Copy the material starting with the line that contains "Task: Click the sort arrow on 成交额 header" and going on through the end of the material. Leave all other text as it is, but multiply every click coordinate in the answers by 0.85 and round each result to a whole number, rounding halves up.

— start ROWS —

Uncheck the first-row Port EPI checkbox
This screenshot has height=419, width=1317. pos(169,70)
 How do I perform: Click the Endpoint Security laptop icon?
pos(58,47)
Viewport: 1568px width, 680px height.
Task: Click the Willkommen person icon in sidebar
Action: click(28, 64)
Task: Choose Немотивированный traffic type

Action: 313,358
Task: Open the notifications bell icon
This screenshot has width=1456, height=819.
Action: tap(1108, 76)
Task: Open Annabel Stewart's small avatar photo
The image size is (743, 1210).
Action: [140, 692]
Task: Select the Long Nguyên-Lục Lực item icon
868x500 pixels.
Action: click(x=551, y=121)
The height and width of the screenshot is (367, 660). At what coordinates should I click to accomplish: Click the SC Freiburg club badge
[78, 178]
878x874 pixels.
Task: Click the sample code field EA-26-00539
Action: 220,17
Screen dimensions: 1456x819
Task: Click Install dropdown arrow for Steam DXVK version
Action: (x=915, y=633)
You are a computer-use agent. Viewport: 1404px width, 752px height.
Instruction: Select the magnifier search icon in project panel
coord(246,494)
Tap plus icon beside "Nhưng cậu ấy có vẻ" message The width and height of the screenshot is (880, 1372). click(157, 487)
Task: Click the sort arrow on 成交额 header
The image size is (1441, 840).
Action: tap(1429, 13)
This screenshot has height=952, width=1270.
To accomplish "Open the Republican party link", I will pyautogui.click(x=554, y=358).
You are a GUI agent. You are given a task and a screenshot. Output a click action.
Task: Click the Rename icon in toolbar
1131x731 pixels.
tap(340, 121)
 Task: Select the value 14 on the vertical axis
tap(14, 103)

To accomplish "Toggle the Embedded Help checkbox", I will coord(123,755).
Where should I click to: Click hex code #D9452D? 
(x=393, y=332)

— end ROWS —

→ WORKED SOLUTION:
Task: Click the sort arrow on 成交额 header
The image size is (1441, 840).
Action: tap(1215, 11)
This screenshot has height=952, width=1270.
To accomplish "Open the Republican party link", I will pyautogui.click(x=471, y=304).
You are a GUI agent. You are given a task and a screenshot. Output a click action.
Task: Click the Rename icon in toolbar
1131x731 pixels.
tap(289, 103)
 Task: Select the value 14 on the vertical axis
tap(12, 88)

To accomplish "Toggle the Embedded Help checkbox", I will coord(105,642).
Where should I click to: Click hex code #D9452D? 
(x=334, y=282)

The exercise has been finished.